**Task item**
Using the records below, repeat exactly the lines from the one holding "Functions (19, 2162)" through the one holding "Responsibility (24, 1929)", both ends included, and no others.

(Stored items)

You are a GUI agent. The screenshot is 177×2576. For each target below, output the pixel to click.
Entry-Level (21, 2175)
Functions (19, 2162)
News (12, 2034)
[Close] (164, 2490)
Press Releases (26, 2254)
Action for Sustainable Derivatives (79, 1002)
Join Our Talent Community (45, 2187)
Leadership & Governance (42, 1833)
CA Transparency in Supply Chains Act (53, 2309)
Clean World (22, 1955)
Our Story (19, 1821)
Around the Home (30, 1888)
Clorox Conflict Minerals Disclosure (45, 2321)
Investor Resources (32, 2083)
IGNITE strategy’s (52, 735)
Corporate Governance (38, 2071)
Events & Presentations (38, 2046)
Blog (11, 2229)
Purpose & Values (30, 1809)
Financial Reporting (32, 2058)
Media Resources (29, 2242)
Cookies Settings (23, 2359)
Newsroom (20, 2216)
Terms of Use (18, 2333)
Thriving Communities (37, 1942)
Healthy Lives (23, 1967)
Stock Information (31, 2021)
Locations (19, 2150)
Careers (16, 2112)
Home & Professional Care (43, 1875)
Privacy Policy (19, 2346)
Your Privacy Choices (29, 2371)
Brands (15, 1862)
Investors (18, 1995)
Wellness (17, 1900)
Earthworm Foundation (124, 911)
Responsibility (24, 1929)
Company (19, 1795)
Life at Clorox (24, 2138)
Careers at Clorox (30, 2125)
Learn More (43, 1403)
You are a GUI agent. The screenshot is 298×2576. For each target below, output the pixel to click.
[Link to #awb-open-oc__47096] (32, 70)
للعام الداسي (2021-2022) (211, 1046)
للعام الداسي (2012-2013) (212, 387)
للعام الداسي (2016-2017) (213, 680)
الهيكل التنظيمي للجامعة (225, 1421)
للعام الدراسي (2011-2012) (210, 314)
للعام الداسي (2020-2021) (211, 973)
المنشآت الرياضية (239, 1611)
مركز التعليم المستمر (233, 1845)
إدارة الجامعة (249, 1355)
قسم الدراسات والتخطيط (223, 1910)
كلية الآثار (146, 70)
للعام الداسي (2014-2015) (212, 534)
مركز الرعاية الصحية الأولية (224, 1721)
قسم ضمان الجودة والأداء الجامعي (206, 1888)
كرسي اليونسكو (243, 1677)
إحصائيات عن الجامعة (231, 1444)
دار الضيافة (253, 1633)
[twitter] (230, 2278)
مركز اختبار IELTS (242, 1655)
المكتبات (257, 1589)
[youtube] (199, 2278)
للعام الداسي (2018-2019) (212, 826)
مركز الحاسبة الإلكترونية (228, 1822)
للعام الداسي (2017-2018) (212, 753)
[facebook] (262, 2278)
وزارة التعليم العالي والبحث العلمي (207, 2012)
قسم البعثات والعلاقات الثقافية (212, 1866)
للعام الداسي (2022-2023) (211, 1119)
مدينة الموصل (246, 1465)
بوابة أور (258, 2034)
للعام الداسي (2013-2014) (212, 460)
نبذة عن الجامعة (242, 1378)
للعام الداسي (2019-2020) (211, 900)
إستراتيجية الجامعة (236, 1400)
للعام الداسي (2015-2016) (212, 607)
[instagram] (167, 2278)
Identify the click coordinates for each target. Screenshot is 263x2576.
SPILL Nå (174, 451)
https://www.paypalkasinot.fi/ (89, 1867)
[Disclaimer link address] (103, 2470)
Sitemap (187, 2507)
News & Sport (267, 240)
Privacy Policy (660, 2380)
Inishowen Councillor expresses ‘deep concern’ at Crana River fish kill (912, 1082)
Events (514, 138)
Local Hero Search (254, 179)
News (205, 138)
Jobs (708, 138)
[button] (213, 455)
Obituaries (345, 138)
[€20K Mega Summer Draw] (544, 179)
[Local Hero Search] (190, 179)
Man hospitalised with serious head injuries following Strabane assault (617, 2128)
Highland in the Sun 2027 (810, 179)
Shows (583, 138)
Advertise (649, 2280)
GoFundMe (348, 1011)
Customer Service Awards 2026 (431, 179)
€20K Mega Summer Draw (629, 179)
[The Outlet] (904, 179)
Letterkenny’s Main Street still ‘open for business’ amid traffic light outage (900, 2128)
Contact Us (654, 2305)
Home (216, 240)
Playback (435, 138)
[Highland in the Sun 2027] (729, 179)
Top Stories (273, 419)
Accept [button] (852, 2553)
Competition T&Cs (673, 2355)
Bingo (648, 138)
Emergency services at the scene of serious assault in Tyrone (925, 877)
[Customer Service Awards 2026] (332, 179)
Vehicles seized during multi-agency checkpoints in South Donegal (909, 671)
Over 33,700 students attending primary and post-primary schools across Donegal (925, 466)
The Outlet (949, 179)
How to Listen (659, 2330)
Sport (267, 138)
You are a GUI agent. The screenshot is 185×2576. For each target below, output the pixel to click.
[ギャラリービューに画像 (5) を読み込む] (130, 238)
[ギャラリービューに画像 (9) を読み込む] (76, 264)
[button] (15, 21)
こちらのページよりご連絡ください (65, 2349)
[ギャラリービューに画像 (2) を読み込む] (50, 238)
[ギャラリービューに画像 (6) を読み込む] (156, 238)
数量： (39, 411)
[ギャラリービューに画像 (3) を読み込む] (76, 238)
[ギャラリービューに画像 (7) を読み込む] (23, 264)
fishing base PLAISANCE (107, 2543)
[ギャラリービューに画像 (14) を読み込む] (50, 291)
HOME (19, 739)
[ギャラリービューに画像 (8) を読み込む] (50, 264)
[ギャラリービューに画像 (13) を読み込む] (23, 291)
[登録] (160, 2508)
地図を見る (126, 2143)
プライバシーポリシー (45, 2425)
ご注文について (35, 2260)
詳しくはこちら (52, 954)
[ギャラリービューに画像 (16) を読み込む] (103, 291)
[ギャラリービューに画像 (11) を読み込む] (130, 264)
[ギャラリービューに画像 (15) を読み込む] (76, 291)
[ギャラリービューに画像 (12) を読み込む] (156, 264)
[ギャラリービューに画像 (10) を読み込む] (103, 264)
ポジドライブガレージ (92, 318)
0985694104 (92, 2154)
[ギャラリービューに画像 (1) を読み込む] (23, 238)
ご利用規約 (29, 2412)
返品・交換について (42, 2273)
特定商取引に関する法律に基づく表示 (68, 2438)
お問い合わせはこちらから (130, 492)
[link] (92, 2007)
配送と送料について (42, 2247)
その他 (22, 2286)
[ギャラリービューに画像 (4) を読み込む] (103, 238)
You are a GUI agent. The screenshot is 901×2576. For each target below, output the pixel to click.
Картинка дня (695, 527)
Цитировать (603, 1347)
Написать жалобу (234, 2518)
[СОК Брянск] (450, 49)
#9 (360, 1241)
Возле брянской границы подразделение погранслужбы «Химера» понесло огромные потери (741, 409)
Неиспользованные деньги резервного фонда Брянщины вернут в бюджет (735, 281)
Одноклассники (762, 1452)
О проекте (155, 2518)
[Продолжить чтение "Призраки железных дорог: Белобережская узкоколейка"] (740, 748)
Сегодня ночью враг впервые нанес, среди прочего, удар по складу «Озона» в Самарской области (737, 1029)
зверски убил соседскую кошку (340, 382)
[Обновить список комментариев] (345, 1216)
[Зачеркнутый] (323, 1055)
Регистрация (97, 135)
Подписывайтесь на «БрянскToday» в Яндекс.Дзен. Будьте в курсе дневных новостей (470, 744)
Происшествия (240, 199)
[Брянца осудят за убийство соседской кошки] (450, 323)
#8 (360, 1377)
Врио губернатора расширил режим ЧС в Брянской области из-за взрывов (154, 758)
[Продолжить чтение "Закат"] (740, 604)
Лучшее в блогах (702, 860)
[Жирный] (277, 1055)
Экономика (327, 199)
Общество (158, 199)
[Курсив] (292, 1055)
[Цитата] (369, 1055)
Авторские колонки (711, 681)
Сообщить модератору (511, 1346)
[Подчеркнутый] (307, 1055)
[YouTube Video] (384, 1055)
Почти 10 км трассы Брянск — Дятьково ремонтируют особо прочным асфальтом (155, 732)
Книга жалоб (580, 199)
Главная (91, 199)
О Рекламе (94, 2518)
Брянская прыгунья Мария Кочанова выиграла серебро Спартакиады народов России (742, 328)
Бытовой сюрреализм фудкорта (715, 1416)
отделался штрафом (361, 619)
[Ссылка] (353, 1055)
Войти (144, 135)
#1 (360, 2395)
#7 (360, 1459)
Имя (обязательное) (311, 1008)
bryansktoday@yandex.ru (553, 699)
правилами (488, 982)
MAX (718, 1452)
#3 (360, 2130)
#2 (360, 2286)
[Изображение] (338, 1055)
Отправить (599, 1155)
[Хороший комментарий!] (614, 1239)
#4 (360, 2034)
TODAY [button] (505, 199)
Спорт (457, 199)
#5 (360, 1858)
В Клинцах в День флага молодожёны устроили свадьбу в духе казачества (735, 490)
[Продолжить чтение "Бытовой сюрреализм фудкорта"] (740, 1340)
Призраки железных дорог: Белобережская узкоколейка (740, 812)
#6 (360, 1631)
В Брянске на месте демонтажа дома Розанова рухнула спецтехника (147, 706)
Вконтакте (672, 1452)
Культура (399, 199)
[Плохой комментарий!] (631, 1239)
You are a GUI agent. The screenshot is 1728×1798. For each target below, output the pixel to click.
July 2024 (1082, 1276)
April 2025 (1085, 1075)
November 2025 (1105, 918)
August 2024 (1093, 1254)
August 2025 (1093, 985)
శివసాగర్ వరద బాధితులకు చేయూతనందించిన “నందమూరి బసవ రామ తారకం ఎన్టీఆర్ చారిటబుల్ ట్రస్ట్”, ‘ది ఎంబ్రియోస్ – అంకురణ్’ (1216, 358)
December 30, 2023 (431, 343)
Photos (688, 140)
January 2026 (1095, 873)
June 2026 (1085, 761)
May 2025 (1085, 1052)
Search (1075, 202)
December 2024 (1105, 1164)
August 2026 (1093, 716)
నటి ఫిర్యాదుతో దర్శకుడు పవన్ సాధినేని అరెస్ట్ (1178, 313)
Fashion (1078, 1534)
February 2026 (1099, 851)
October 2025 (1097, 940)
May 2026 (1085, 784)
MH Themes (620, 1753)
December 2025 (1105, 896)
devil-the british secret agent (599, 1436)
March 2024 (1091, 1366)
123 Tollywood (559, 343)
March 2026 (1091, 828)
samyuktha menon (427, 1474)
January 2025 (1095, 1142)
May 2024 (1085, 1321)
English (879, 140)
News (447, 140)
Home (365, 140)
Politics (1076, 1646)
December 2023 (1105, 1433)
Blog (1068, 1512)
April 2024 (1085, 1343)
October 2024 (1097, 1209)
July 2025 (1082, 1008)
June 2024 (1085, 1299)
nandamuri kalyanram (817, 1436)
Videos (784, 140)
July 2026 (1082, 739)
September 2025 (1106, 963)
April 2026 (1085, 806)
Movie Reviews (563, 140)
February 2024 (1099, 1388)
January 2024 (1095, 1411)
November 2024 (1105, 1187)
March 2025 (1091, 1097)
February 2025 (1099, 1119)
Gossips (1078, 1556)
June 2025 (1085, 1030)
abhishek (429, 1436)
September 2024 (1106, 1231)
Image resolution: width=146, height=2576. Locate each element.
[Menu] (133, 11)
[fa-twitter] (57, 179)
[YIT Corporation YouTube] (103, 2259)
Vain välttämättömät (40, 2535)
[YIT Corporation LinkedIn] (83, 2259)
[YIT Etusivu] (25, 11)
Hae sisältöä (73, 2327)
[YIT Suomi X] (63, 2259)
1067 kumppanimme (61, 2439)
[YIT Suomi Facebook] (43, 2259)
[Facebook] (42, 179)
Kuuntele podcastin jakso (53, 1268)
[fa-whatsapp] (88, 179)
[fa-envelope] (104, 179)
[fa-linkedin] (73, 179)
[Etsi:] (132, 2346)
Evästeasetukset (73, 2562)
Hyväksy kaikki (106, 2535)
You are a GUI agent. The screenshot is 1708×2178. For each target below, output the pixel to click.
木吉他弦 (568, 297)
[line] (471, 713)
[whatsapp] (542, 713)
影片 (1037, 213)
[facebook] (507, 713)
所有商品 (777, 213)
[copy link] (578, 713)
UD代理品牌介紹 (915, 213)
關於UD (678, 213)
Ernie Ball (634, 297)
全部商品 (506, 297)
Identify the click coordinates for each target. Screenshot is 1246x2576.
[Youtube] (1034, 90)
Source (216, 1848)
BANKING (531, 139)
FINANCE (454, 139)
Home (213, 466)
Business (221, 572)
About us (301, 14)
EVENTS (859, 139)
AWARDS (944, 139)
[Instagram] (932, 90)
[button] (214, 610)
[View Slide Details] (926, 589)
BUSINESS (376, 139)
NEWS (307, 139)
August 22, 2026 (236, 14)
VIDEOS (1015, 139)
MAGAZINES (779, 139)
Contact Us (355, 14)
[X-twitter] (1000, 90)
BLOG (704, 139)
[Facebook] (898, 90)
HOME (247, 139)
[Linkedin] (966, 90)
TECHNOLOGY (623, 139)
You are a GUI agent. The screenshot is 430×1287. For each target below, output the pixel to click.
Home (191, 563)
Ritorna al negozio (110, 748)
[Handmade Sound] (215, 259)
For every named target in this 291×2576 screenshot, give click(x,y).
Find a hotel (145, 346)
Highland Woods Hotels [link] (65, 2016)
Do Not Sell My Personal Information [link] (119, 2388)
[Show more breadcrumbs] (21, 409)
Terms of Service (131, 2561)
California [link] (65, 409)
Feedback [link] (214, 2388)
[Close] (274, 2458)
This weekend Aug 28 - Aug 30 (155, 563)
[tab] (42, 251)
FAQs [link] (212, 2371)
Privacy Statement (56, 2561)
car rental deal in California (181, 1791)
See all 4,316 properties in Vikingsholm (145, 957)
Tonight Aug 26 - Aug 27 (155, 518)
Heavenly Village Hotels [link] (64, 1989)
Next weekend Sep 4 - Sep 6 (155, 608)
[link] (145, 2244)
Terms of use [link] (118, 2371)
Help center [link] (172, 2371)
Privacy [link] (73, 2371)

**Solution for this problem**
Functions (19, 2162)
News (12, 2034)
[Close] (164, 2490)
Press Releases (26, 2254)
Action for Sustainable Derivatives (79, 1002)
Join Our Talent Community (45, 2187)
Leadership & Governance (42, 1833)
CA Transparency in Supply Chains Act (53, 2309)
Clean World (22, 1955)
Our Story (19, 1821)
Around the Home (30, 1888)
Clorox Conflict Minerals Disclosure (45, 2321)
Investor Resources (32, 2083)
IGNITE strategy’s (52, 735)
Corporate Governance (38, 2071)
Events & Presentations (38, 2046)
Blog (11, 2229)
Purpose & Values (30, 1809)
Financial Reporting (32, 2058)
Media Resources (29, 2242)
Cookies Settings (23, 2359)
Newsroom (20, 2216)
Terms of Use (18, 2333)
Thriving Communities (37, 1942)
Healthy Lives (23, 1967)
Stock Information (31, 2021)
Locations (19, 2150)
Careers (16, 2112)
Home & Professional Care (43, 1875)
Privacy Policy (19, 2346)
Your Privacy Choices (29, 2371)
Brands (15, 1862)
Investors (18, 1995)
Wellness (17, 1900)
Earthworm Foundation (124, 911)
Responsibility (24, 1929)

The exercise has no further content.